What is the Relationship Between Minha and Seuda Shelishit?

The Shulhan Aruch (O.H. 291:2) rules that the time for Seuda Shelishit begins when the time for Minha starts, which is half an hour after midday. Furthermore, if one had Seuda Shelishit before this time, one’s obligation would not be fulfilled.

 It would seem based on the wording of the Shulhan Aruch that as long as it is a valid time for Minha one could have this meal, even if one did not yet pray the actual prayer of Minha. However, the Kaf HaHaim (ibid:15),  based on the Zohar and the Arizal, writes that the proper order is to first pray Minha and then have Seuda Shelishit. On a Kabbalistic level, says the Zohar, there is a special light which emanates when one prays Minha and only then is one ready to eat Seuda Shelishit. The Ben Ish Hai (Shana Bet, Haye Sarah, § 14) even says that if one ate Seuda Shelishit before praying Minha, one would not have fulfilled one’s obligation. 

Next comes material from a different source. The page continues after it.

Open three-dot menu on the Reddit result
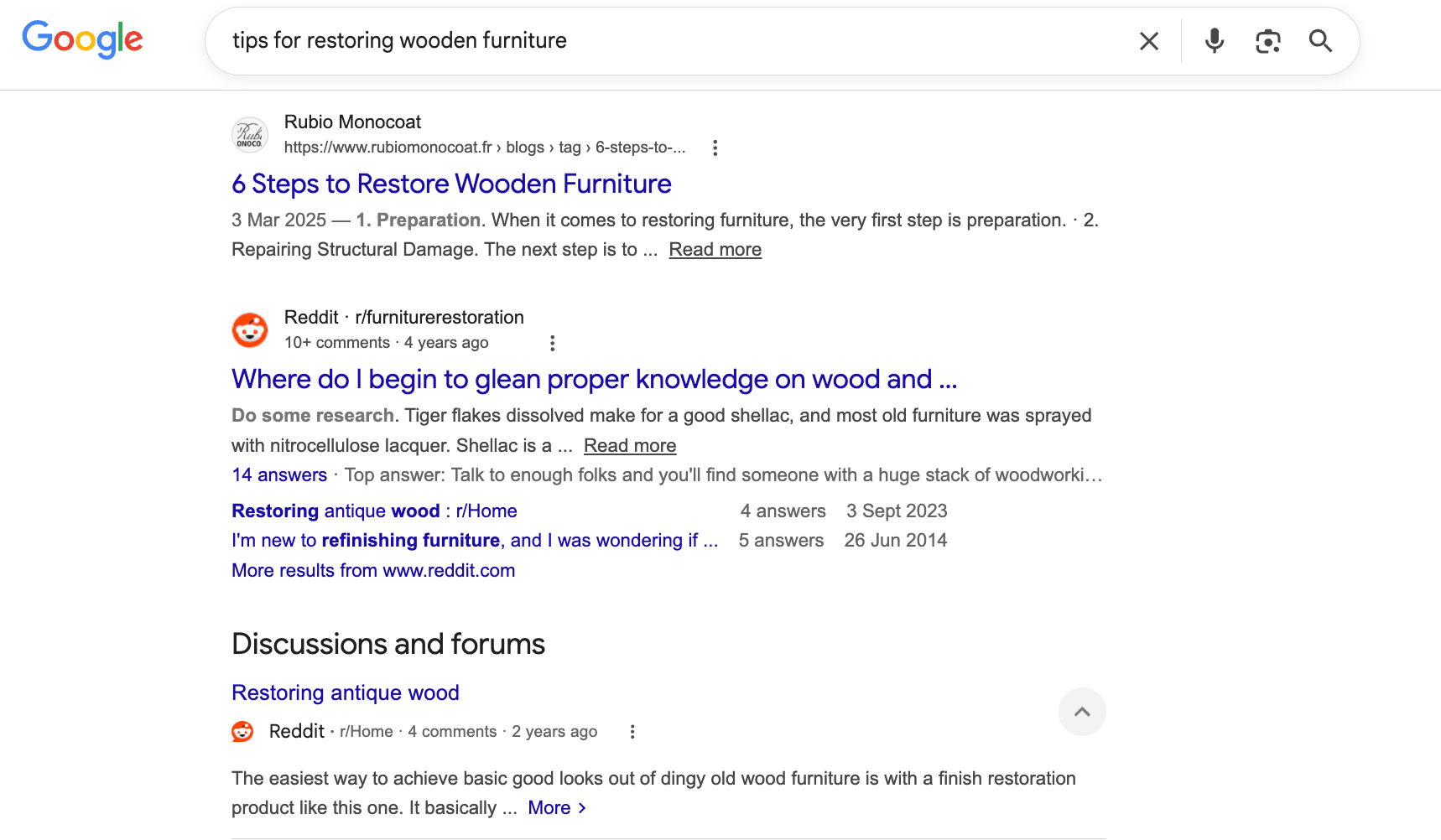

On the other hand, Rabbi Ben Zion Abba Shaul (Or LeZion, vol. II, ch. 21, § 7) writes that if one knows that the congregation normally prays Minha right before sunset such that Seuda Shelishit will take place after sunset, it is preferable to eat Seuda Shelishit before Minha. Thus, even though Kabbalah gives preference to eating Seuda Shelishit after Minha, it was his opinion that there are instances when this is not practical. Furthermore, Rabbi Baruch Toledano, who very often quotes the Kaf HaHaim, does not mention his aforementioned opinion, implying that he did not rule that Seuda Shelishit must come after Minha.

Summary: The time for Seuda Shelishit is as of a half hour after midday on Shabbat. The common custom is to have Seuda Shelishit after praying Minha, although strictly speaking, it may be eaten before.